Exercise brief> Skip every picture. Print each line from the one containing "Where should I" through the end of the records below, word for word.

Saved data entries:
▼
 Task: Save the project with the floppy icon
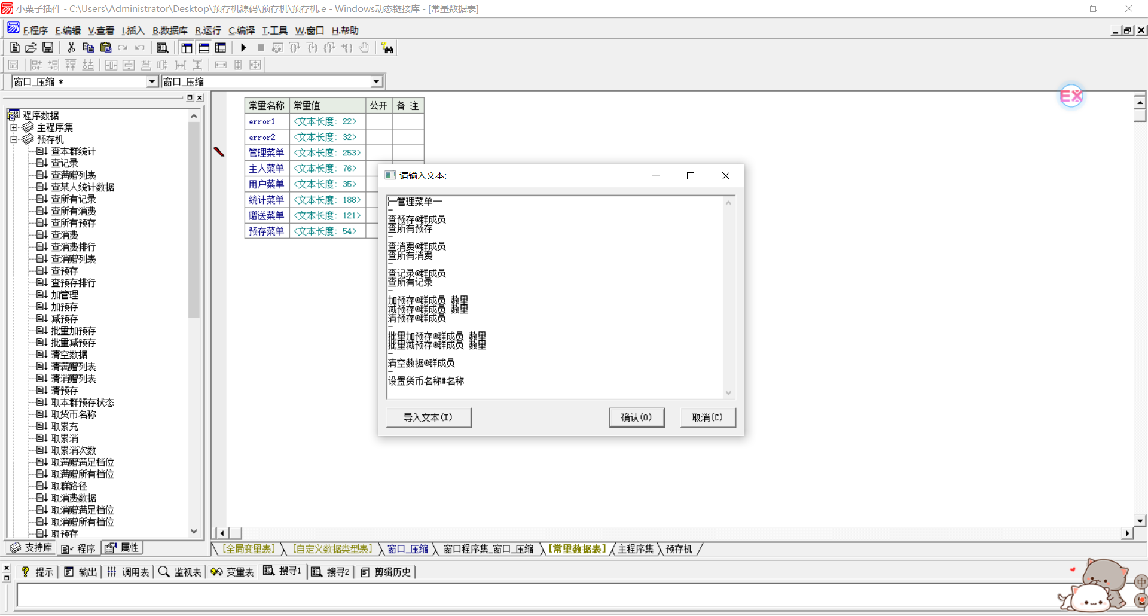[48, 48]
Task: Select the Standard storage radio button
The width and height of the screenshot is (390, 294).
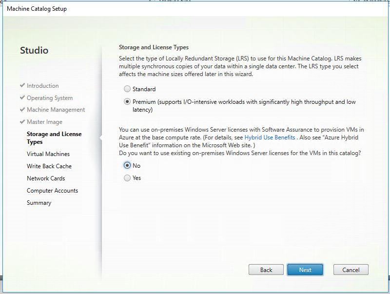Action: pos(127,89)

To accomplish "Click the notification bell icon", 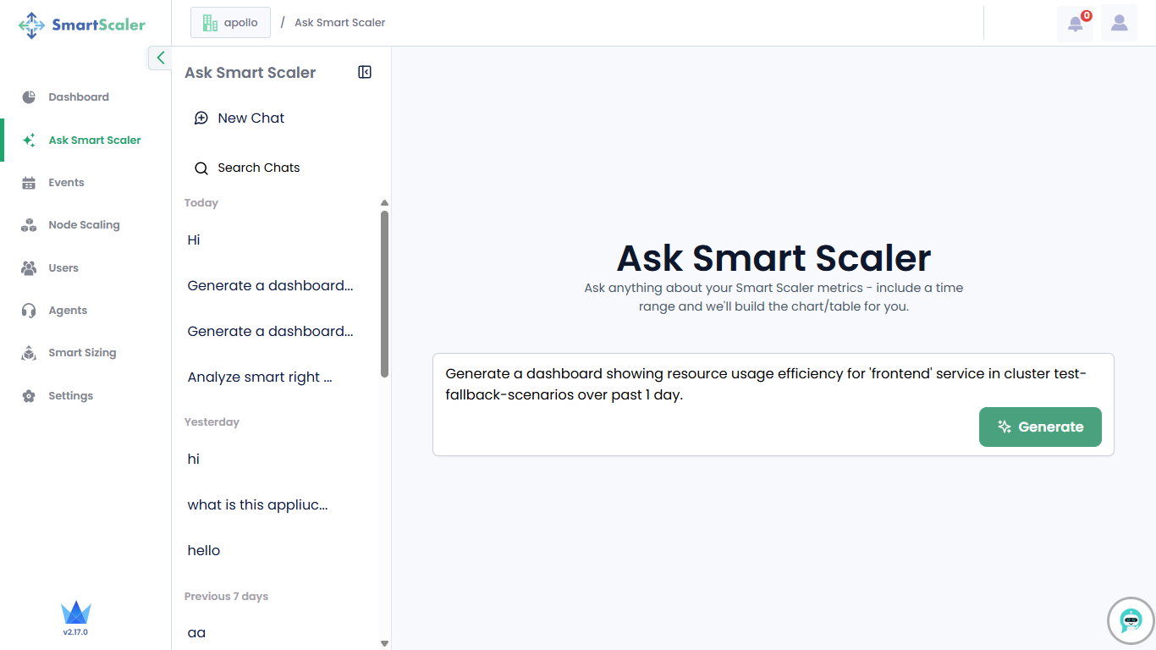I will click(1075, 24).
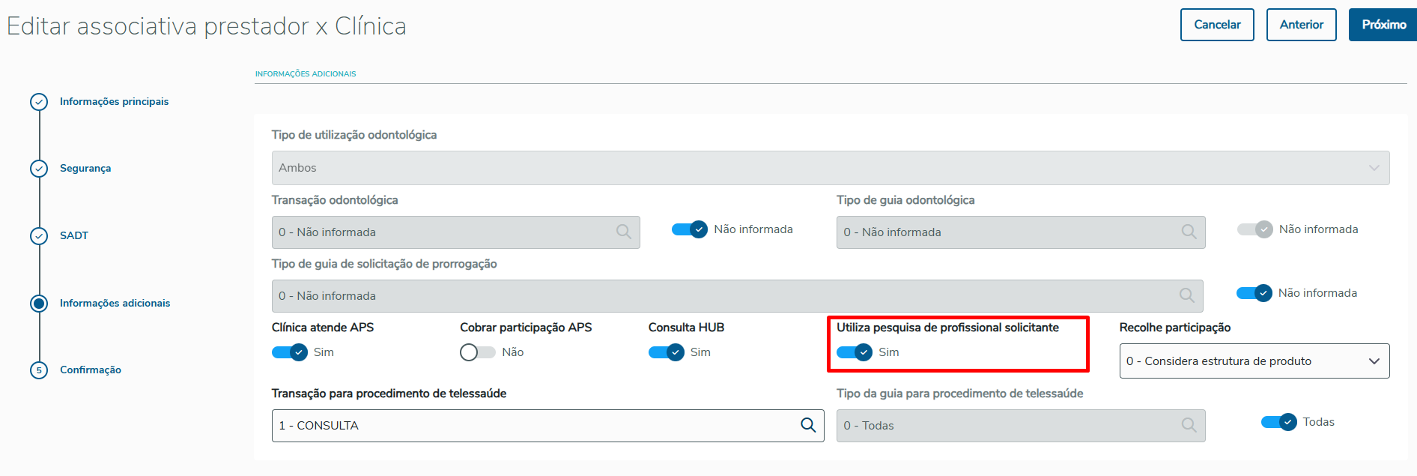Viewport: 1417px width, 476px height.
Task: Click the Cancelar button
Action: 1217,25
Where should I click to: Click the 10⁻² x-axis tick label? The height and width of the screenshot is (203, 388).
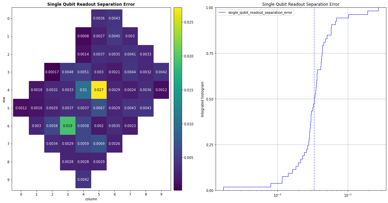348,196
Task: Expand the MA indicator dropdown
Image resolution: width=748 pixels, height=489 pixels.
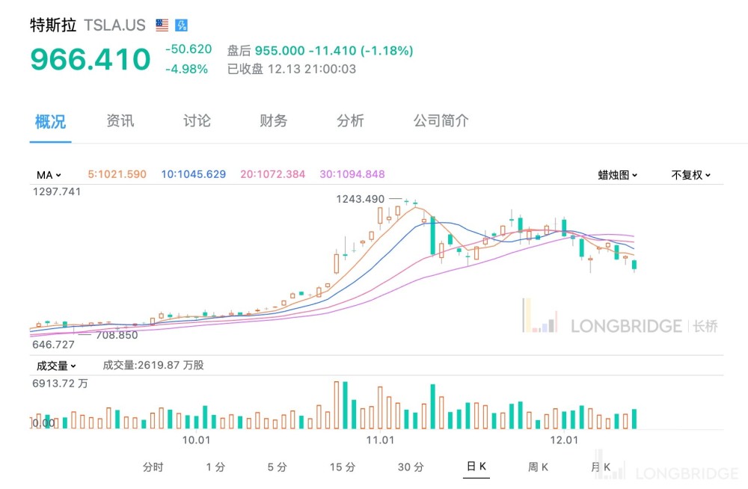Action: point(49,175)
▲
Problem solution>
Where should I click to: Click the 10⁻² x-axis tick label? The height and width of the screenshot is (203, 388).
348,196
Task: Expand the MA indicator dropdown
Image resolution: width=748 pixels, height=489 pixels.
Action: point(49,175)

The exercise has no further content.